Per trovare la Venezia dei veneziani si può anche fare un giro alla Giudecca, che offre il meglio di sé in luglio, durante la festa del Redentore (quest’anno il 14 e 15 luglio, ndr). È quella che gli abitanti chiamano la «notte famosissima», con uno scoppiettante tripudio di fuochi d’artificio che illumina il bacino di S. Marco e il ponte votivo che collega le Zattere con la chiesa del Redentore. Uno dei punti migliori in città per godersi lo spettacolo è lungo il canale dal lato della Giudecca, molto affollato quel giorno da famiglie e gruppi di amici che organizzano picnic e barbecue sulla riva, fino a notte fonda. Spettacolare anche la visione dalla terrazza del Molino Stucky (ora hotel a cinque stelle della catena Hilton), che per l’occasione della festa organizza aperitivi e cene di gala.

Un’altra zona amata dai veneziani doc è Campo S. Margherita, nel sestiere di Dorsoduro, dove si trova il Rosso, un bar che è un punto di ritrovo sicuro. Chi vive in questa città, infatti, non si dà appuntamenti, ma sa che a una certa ora può ritrovare gli amici in luoghi prefissati, come si faceva un tempo quando non esisteva il telefono cellulare.
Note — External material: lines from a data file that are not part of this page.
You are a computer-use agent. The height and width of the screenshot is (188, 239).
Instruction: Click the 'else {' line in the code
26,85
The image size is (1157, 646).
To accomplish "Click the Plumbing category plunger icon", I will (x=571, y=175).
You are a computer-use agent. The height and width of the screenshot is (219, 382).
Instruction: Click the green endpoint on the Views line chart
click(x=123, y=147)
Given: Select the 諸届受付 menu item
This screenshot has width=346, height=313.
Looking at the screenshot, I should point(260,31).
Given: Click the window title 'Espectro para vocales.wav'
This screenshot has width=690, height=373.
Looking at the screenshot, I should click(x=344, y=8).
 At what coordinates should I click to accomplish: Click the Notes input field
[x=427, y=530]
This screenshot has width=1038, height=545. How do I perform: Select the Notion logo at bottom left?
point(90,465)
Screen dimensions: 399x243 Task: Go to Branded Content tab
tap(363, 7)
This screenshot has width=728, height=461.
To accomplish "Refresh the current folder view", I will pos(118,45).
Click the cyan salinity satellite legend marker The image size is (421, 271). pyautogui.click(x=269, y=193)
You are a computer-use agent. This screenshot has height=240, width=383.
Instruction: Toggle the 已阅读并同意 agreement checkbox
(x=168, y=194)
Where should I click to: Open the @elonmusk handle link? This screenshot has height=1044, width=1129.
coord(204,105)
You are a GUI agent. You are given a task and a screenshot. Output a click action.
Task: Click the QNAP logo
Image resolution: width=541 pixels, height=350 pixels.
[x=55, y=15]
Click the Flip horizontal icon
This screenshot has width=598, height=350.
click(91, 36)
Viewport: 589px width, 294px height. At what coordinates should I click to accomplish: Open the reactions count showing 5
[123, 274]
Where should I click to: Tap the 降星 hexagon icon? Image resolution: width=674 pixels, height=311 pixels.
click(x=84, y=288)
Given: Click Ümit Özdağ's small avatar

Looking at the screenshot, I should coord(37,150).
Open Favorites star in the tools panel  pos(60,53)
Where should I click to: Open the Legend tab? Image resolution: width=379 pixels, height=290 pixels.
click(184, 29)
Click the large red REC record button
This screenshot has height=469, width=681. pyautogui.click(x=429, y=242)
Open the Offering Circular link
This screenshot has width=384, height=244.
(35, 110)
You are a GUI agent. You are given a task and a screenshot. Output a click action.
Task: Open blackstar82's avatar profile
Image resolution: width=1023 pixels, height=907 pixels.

Nella parte opposta della città, vale la pena di fermarsi anche alla Serra Margherita, all’interno dei giardini di Castello. Costruita proprio come serra nel 1894 per ospitare palme e piante esotiche in occasione dell’Esposizione Biennale d’Arte, oggi è diventata uno spazio gradevole dove bere un caffè e leggere il giornale in santa pace. Lontano dai tradizionali circuiti turistici sono anche le Fondamenta Briati, a Dorsoduro, dove, a poche centinaia di metri una dall’altra, convivono due bocciofile storiche, quella di S. Sebastiano e la Mariano Cucco. Si fa il tifo, si beve un’ombra, si ammirano le numerose coppe e i trofei tirati a lucido sopra il bancone. Un’esperienza che da sola vale il viaggio, per capire come in questo universo liquido lo spazio, il tempo, i colori e i rumori hanno un significato diverso. Da cogliere e da portare a casa come migliore souvenir della laguna.